Last week’s post gave an overview of a recovering conventional manager’s (me!) six learnings from Agile. This post expands on the first of the six: creating contexts that value and liberate people.
In the course of their learning about software development, the founders of Agile came to understand that their front-line creative teams were their greatest resource. They came to see that small teams created amazing results — when they were truly liberated, left to organise themselves and to work on challenges in their own ways. The magic happened when people were not told what do in any detail, but were allowed to find their own way. In particular, the results were most amazing when groups of diverse people were put together in ways that allowed them to meet a challenge from beginning to end, and continually to create working products that delivered customer value.

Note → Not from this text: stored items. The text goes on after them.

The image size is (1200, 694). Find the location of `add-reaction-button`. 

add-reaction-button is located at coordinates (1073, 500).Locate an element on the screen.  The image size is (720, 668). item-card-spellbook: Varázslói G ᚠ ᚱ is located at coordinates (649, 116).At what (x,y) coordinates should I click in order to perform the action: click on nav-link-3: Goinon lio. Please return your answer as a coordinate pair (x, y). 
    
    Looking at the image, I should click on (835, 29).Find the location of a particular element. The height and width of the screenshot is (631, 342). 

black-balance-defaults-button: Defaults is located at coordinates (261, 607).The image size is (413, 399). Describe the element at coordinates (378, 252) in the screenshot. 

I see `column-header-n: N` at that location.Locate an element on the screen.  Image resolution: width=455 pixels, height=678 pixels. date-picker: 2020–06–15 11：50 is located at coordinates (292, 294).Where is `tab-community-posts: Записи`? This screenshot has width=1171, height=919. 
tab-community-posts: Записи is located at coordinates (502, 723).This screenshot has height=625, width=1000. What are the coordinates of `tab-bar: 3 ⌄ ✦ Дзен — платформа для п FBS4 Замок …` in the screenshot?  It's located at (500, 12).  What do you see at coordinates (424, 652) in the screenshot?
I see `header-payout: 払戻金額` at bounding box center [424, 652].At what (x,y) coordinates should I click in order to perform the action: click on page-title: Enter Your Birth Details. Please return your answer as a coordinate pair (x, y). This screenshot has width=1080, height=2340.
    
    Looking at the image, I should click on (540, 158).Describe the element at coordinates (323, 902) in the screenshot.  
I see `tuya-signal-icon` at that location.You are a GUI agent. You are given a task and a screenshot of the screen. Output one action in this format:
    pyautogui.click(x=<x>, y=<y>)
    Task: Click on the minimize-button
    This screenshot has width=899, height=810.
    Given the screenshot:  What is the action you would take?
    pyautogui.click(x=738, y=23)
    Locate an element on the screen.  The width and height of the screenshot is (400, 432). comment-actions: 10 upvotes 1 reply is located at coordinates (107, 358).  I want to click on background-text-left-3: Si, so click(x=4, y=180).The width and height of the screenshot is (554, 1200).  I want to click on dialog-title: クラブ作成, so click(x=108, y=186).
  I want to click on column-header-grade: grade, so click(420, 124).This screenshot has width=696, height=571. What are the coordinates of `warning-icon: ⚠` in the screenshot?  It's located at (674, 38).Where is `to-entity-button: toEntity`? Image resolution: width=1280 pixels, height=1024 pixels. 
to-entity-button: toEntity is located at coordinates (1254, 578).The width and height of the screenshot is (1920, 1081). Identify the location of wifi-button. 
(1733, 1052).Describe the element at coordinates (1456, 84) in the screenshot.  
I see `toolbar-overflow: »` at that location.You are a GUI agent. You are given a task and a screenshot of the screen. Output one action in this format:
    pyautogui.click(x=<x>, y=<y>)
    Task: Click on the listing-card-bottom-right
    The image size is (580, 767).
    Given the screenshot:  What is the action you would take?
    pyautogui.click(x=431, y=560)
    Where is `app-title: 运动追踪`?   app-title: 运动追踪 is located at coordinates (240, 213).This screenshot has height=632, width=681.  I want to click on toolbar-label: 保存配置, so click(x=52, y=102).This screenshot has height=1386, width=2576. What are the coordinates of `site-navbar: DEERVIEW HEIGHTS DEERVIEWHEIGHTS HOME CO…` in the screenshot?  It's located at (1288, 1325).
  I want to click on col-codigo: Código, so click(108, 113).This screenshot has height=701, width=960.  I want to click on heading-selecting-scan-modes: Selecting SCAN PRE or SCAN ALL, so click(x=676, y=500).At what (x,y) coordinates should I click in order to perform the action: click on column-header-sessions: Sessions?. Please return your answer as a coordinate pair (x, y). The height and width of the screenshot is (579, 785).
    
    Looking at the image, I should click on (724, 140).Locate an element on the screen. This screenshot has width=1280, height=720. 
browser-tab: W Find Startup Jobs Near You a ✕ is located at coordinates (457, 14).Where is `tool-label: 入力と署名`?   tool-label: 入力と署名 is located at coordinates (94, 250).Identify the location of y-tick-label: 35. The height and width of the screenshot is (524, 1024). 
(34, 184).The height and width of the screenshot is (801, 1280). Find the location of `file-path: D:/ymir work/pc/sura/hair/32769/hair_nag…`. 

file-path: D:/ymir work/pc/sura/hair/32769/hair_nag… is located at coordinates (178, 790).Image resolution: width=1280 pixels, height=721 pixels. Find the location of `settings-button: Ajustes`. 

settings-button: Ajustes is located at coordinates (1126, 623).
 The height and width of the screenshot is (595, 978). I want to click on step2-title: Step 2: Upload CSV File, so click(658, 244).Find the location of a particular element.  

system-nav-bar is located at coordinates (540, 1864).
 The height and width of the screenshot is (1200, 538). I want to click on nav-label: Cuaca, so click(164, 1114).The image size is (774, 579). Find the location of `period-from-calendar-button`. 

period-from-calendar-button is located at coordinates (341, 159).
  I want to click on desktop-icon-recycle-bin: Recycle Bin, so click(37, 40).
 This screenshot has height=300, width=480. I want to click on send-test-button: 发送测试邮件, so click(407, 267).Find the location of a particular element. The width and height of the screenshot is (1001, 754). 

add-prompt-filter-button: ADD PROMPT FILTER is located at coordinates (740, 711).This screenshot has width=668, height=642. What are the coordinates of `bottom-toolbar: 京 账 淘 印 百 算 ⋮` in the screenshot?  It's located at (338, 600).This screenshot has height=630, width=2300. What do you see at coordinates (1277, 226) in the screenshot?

The leadership conclusion I draw from this is that there is tremendous power for people and for the organisation in trusting people to work together in teams, valuing them for their creative gifts. Instead of the conventional command-and-control ethos (“Tell them what to do and monitor them”), give people a challenge and trust them to get the job done. Again and again, I have seen this approach free and invite people to do their creative best, to feel inspired and liberated, and especially to thrive off the diversity of the range of their colleagues’ talents. In several of the post-conventional leadership frameworks I have experienced, we think of this as creating a container for creativity and innovation. It is the opposite of command and control. It means creating a space for people to be free to bring forward their own solutions – in their diversity.